▸ EXERCISE INSTRUCTIONS
Please tally the lines in the records that include the word "from" and answer with the bare number.

(Saved data entries)

* * *

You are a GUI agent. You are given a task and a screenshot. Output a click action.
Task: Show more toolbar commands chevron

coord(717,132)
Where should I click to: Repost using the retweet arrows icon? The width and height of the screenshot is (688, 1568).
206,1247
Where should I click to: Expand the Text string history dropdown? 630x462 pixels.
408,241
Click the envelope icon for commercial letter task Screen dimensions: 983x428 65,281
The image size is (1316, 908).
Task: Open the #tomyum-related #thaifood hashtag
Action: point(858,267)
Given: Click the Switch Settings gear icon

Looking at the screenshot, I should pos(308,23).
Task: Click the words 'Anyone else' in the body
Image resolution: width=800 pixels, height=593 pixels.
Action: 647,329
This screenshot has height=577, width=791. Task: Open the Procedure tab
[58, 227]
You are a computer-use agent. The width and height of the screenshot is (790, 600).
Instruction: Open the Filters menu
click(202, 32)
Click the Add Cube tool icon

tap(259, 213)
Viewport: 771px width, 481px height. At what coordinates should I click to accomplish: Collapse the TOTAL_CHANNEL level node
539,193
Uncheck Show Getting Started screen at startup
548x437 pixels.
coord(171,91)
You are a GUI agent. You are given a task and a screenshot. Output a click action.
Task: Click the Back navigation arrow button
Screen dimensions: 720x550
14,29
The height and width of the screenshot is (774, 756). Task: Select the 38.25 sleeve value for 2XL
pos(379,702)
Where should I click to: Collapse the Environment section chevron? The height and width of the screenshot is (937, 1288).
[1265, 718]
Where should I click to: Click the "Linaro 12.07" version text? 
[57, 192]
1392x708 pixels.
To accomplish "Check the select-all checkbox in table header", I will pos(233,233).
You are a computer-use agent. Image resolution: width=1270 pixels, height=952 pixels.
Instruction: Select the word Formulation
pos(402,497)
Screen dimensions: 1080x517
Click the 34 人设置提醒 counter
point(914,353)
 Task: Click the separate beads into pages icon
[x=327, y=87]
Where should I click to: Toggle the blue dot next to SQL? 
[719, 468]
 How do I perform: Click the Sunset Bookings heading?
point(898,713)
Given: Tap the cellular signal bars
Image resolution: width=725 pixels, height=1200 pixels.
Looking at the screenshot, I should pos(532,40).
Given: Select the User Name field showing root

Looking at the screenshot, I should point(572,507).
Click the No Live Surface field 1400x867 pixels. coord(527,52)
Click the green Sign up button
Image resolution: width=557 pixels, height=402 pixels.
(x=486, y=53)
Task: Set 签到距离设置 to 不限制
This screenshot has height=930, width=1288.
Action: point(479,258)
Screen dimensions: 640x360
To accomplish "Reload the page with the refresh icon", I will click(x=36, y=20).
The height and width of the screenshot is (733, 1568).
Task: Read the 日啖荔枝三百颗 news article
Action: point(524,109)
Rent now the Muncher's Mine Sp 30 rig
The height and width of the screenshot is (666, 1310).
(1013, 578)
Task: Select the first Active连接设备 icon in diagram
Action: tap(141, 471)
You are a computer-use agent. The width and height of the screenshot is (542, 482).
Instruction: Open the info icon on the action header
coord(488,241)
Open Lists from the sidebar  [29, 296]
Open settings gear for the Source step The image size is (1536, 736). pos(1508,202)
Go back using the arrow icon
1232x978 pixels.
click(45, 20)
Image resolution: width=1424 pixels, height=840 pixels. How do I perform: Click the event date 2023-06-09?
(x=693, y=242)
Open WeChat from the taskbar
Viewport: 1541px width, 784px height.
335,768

* * *

▸ OUTPUT OF THE TASK
2